A siete semanas de protestas en Nicaragua, la cifra de muertos se eleva a 127 y los heridos suman cerca de mil

CIUDAD DE MÉXICO (apro).- A casi siete semanas de protestas contra el gobierno del presidente de Nicaragua, Daniel Ortega, la cifra de muertos se elevó a 127, según el conteo de la Comisión Interamericana de Derechos Humanos (CIDH).

Desde el 18 de abril -día que comenzaron las manifestaciones-, hasta el lunes 4 de junio, cerca de un millar de personas han resultado heridas, reportó la CIDH.

En este contexto, los comerciantes del mercado más grande de Nicaragua se declararon en desobediencia civil ante la “opresión”.

En una conferencia desde Washington, el secretario ejecutivo de la CIDH, el jurista brasileño Paulo Abrao, dijo que para entender la magnitud de esta tragedia habría que recordar las manifestaciones entre abril y julio de 2017 en Venezuela, un país seis veces más grande que Nicaragua, que dejaron 112 fallecidos.
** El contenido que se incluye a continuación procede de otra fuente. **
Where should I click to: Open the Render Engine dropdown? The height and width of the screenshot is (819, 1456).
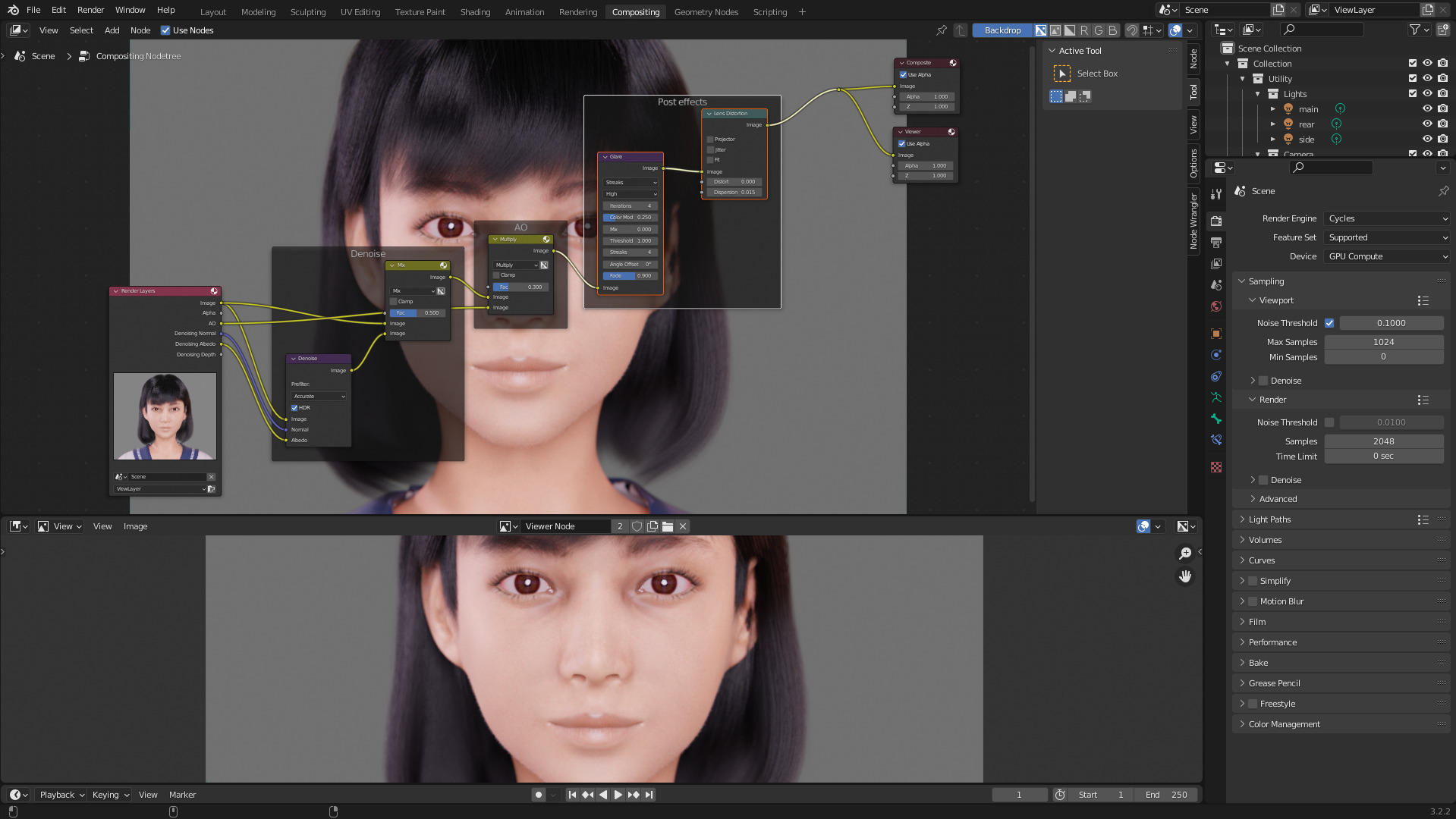[x=1386, y=218]
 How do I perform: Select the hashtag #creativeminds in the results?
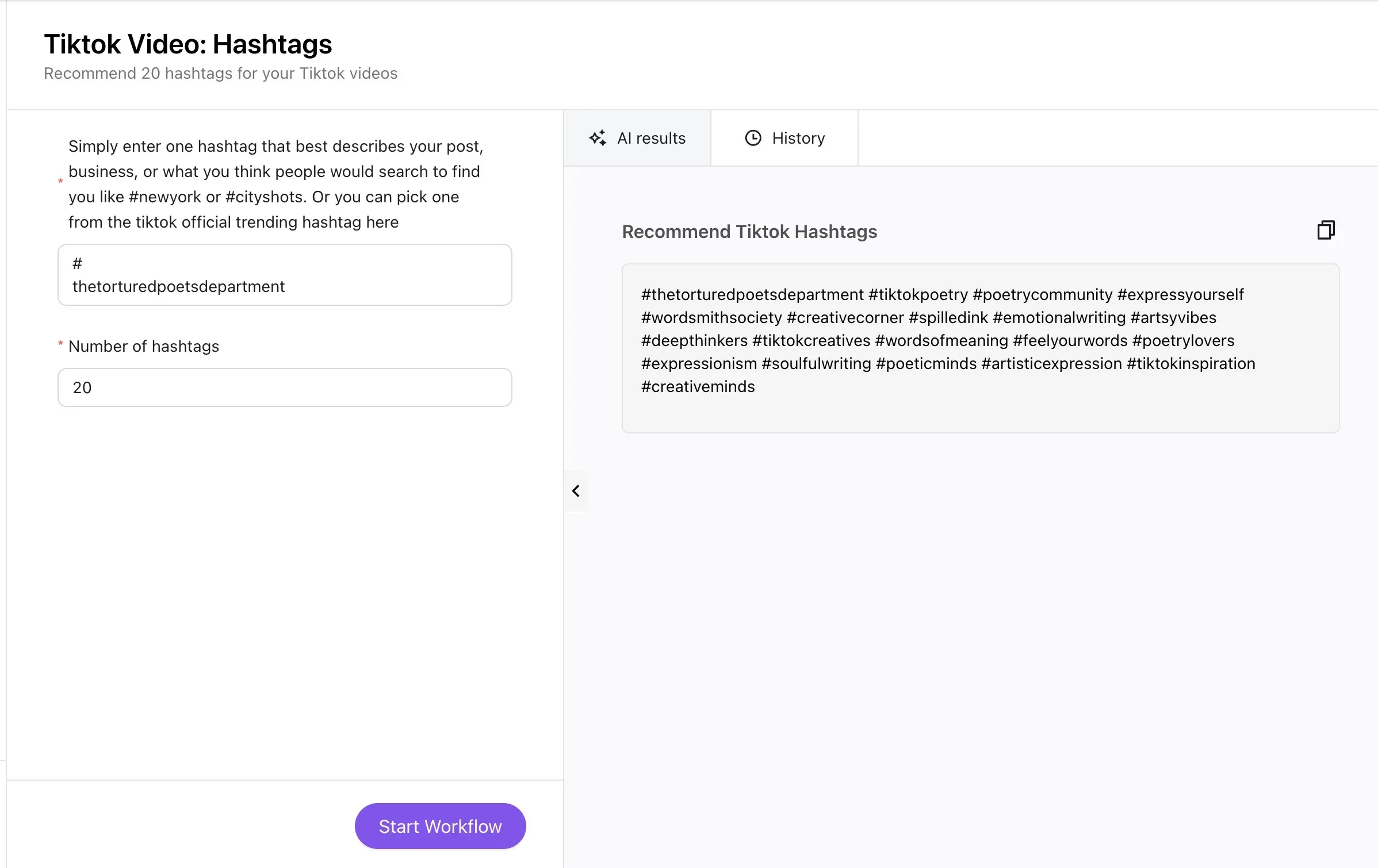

De acuerdo con la agencia EFE, Abrao denunció que la respuesta de las autoridades nicaragüenses a las protestas ha sido “muy desproporcionada”, con el objetivo de crear un ambiente de “intimidación y terror”.

La Organización de los Estados Americanos (OEA) acordó la semana pasada con la CIDH y el Gobierno de Nicaragua crear un grupo para investigar los hechos de violencia, formado por integrantes seleccionados por la comisión interamericana.

La violencia fue particularmente fuerte el fin de semana en la ciudad de Masaya, una antigua cuna del sandinismo ubicada a 28 kilómetros al sureste de Managua, donde los enfrentamientos entre manifestantes y la Policía, apoyada por grupos afines al gobierno, dejó al menos 10 muertos, 62 heridas y 10 desaparecieron, según un informe de la Asociación Nicaragüense Pro Derechos Humanos (ANPDH).

Entre los fallecidos se encuentra Javier Júnior Gaitán Hernández, de 15 años, el profesor Carlos Erick López (23) y el policía José Abraham Martínez (22), según esa ONG.

El Gobierno de Ortega, que cuenta ya con 11 años en el poder, responsabiliza de la “violencia delincuencial” que azota al país desde abril pasado a “grupos políticos de oposición con agendas políticas específicas”, y niega la existencia de “fuerzas de choque ni grupos paramilitares afines al gobierno”, que son señaladas por los manifestantes como los autores de las muertes en las protestas.

En tanto, los comerciantes del Mercado Oriental, el más extenso de Nicaragua, se declararon en “desobediencia civil” en protesta contra la “opresión” del presidente Ortega.

Las protestas contra Ortega comenzaron el 18 de abril por unas fallidas reformas a la seguridad social y se han convertido en un reclamo que pide su renuncia, después de 11 años en el poder, con acusaciones de abuso de poder y corrupción.